Exercise data:
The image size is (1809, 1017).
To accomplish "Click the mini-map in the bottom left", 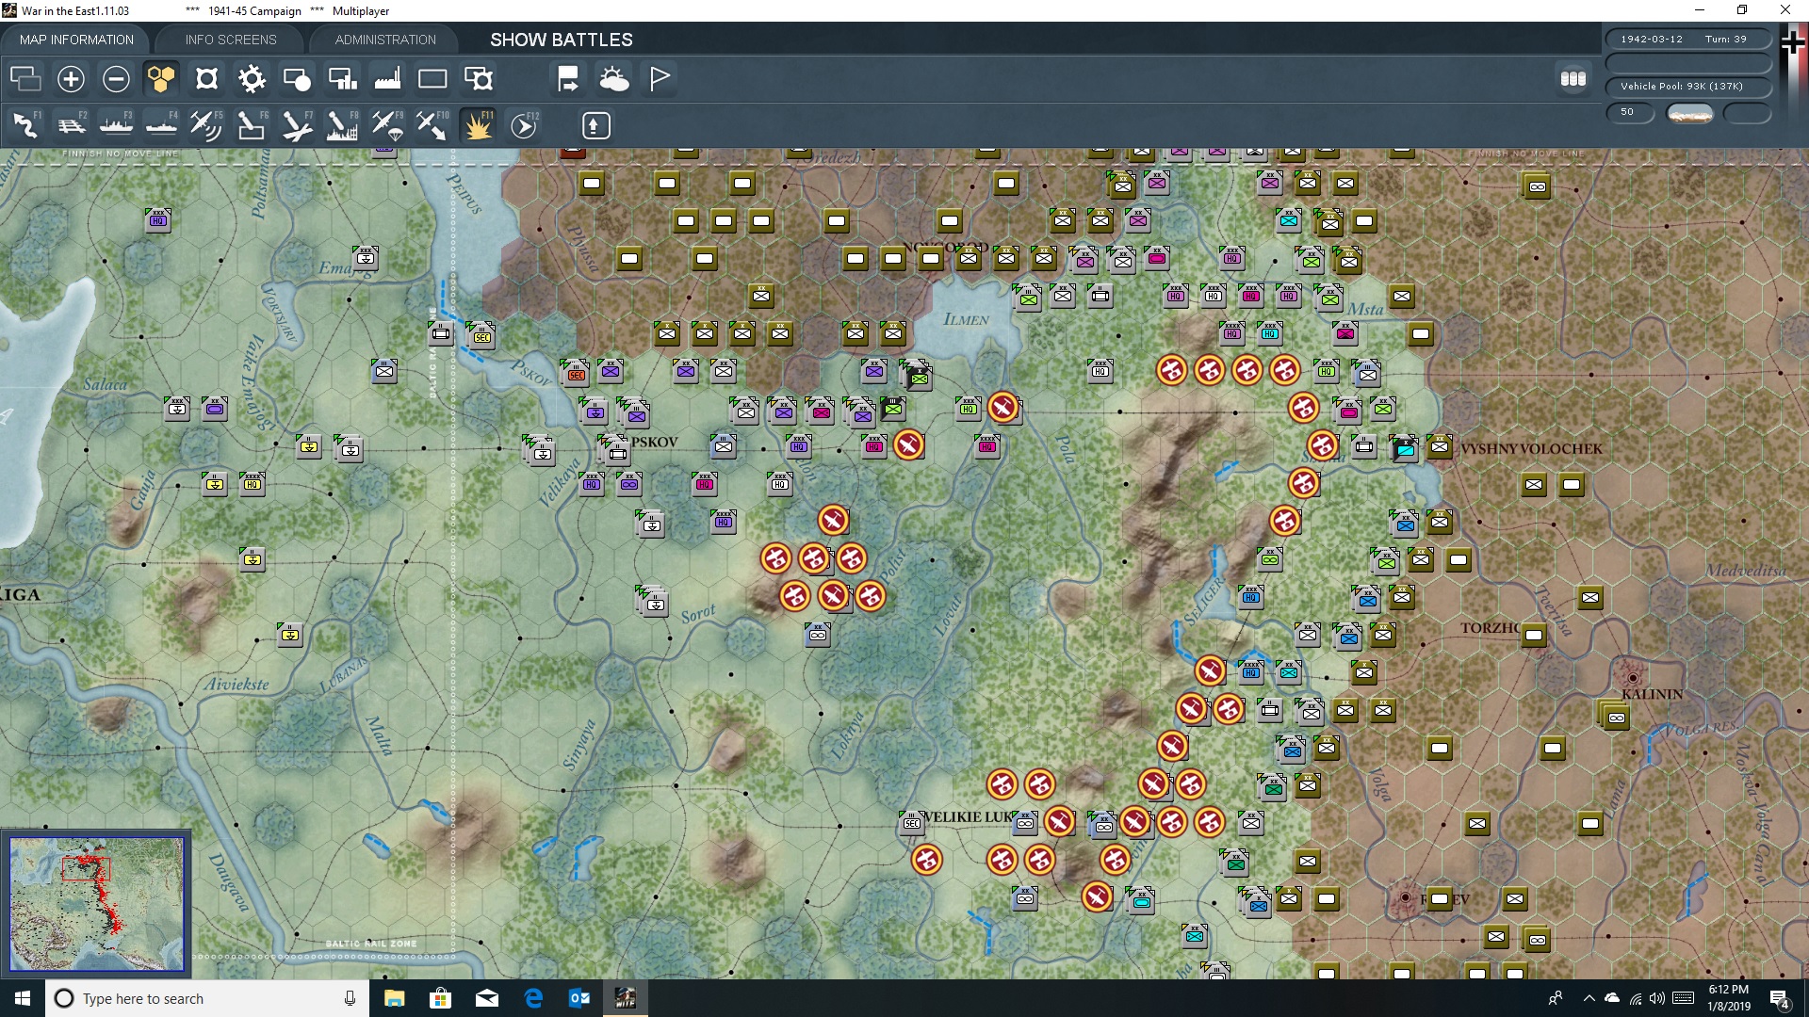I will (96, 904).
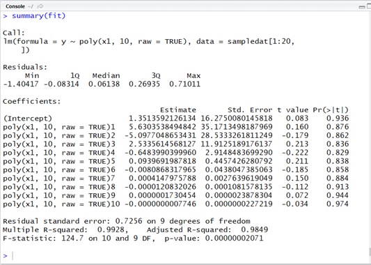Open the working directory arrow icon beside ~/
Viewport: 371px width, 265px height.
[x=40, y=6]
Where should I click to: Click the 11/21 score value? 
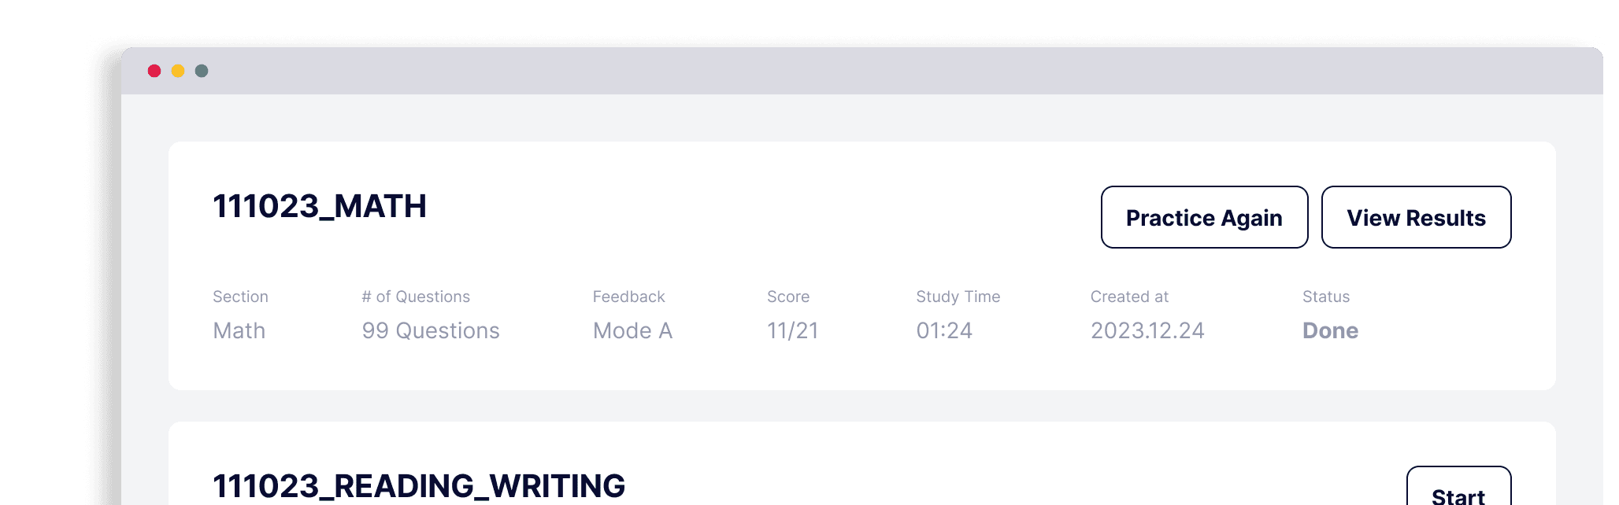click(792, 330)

...

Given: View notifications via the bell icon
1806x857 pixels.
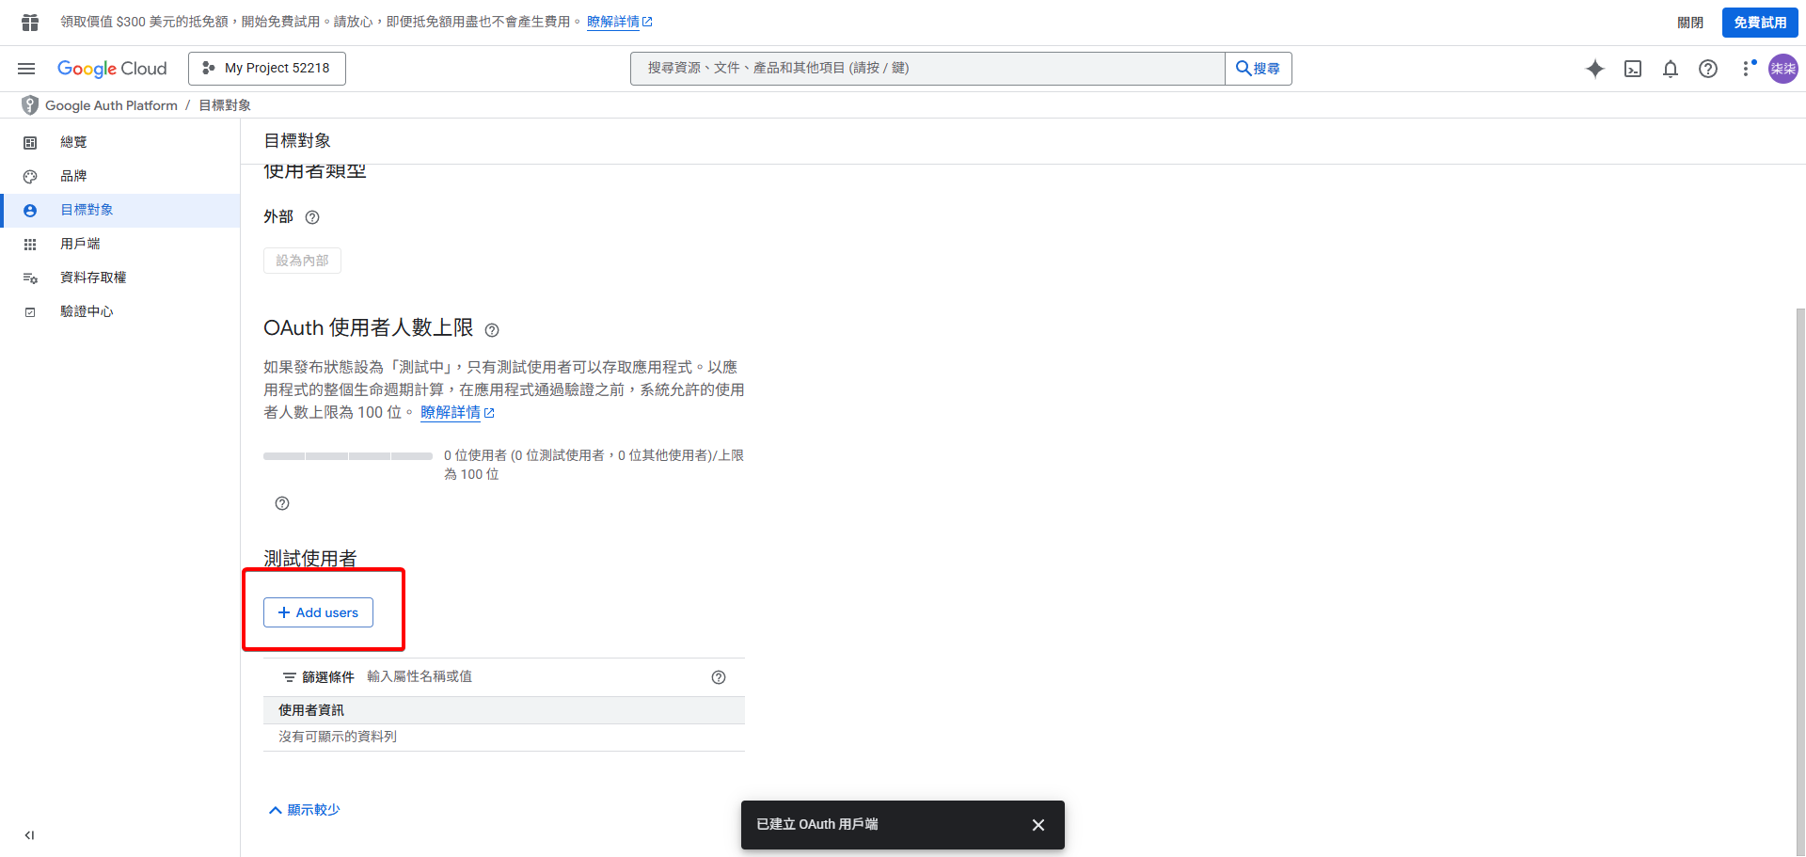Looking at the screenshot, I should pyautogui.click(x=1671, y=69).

==

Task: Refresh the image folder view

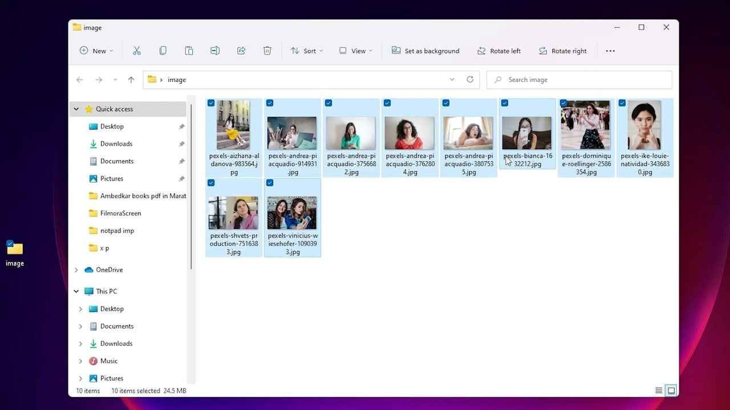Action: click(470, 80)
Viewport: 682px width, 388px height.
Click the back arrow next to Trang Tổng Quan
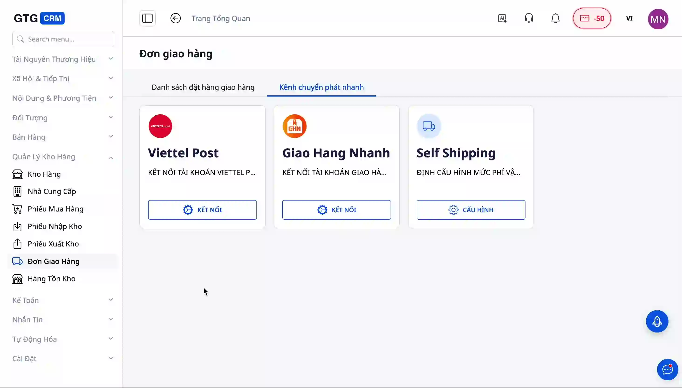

Exercise instructions:
Move the coordinates in every answer from the line containing "Where should I" through the line containing "click(792, 330)" by adding 105 to each number, and rewrite that stretch in full with its requests. Leave the pictures out of your answer.

Final answer:
Where should I click to: Click the 11/21 score value? 
click(897, 435)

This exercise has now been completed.